Passage provided:
::::::::

Building an understanding of how drivers interact with emerging vehicle technologies

As the global conversation around assisted and automated vehicles (AVs) evolves, the MIT Advanced Vehicle Technology (AVT) Consortium continues to lead cutting-edge research aimed at understanding how drivers interact with emerging vehicle technologies. 

Since its launch in 2015, the AVT Consortium — a global academic-industry collaboration on developing a data-driven understanding of how drivers respond to commercially available vehicle technologies — has developed a data-driven approach to studying consumer attitudes and driving behavior across diverse populations, creating unique, multifaceted, and world-leading datasets to enable a diverse set of research applications. This research offers critical insights into consumer behaviors, system performance, and how technology impacts real-world driving, helping to shape the future of transportation.

“Cultivating public trust in AI will be the most significant factor for the future of assisted and automated vehicles,” says Bryan Reimer, AVT Consortium founder and a research engineer at the MIT AgeLab within the MIT Center for Transportation and Logistics (CTL). “Without trust, technology adoption will never reach its potential, and may stall. Our research aims to bridge this gap by understanding driver behavior and translating those insights into safer, more intuitive systems that enable safer, convenient, comfortable, sustainable and economical mobility.”

::::::::

Information provided:
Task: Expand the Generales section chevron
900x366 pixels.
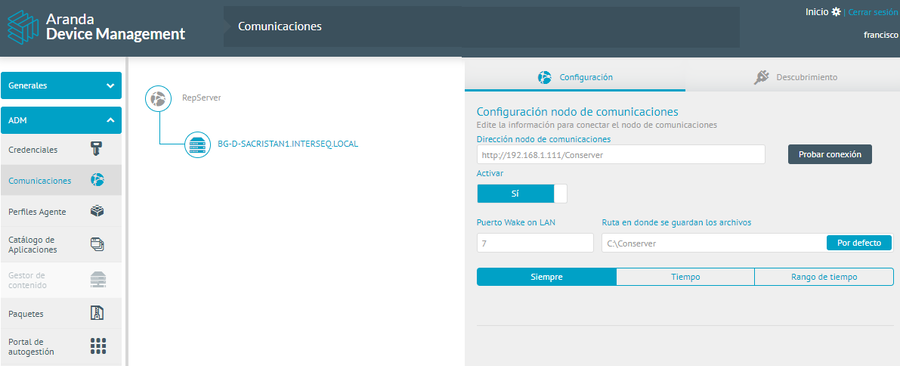Action: (x=110, y=85)
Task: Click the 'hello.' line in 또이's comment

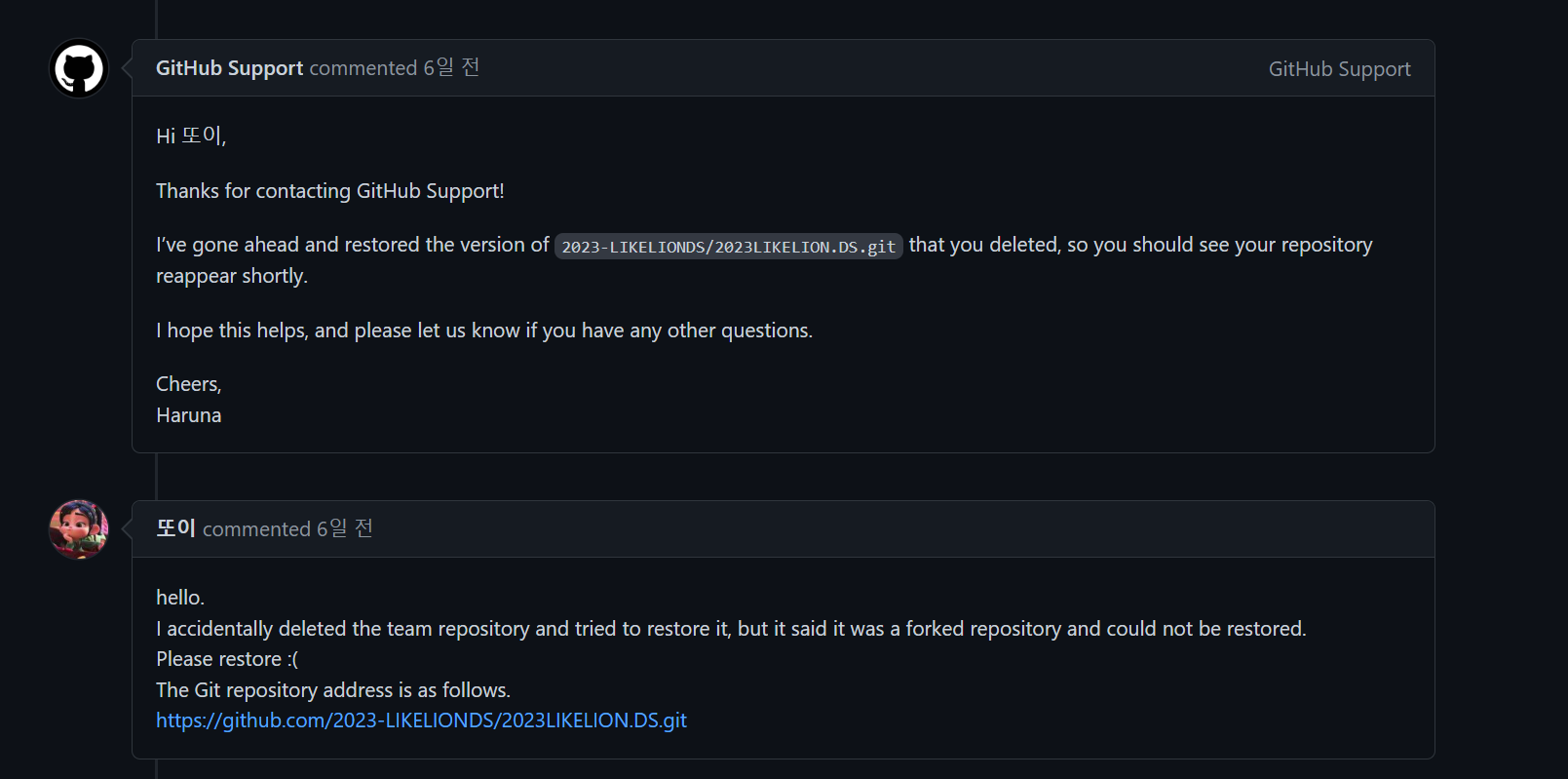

::::::::

Exercise brief: Please write out the part of the AVT Consortium article above, starting with "Since its launch" and going on through "future of transportation.", copied word for word.

Solved exercise:
Since its launch in 2015, the AVT Consortium — a global academic-industry collaboration on developing a data-driven understanding of how drivers respond to commercially available vehicle technologies — has developed a data-driven approach to studying consumer attitudes and driving behavior across diverse populations, creating unique, multifaceted, and world-leading datasets to enable a diverse set of research applications. This research offers critical insights into consumer behaviors, system performance, and how technology impacts real-world driving, helping to shape the future of transportation.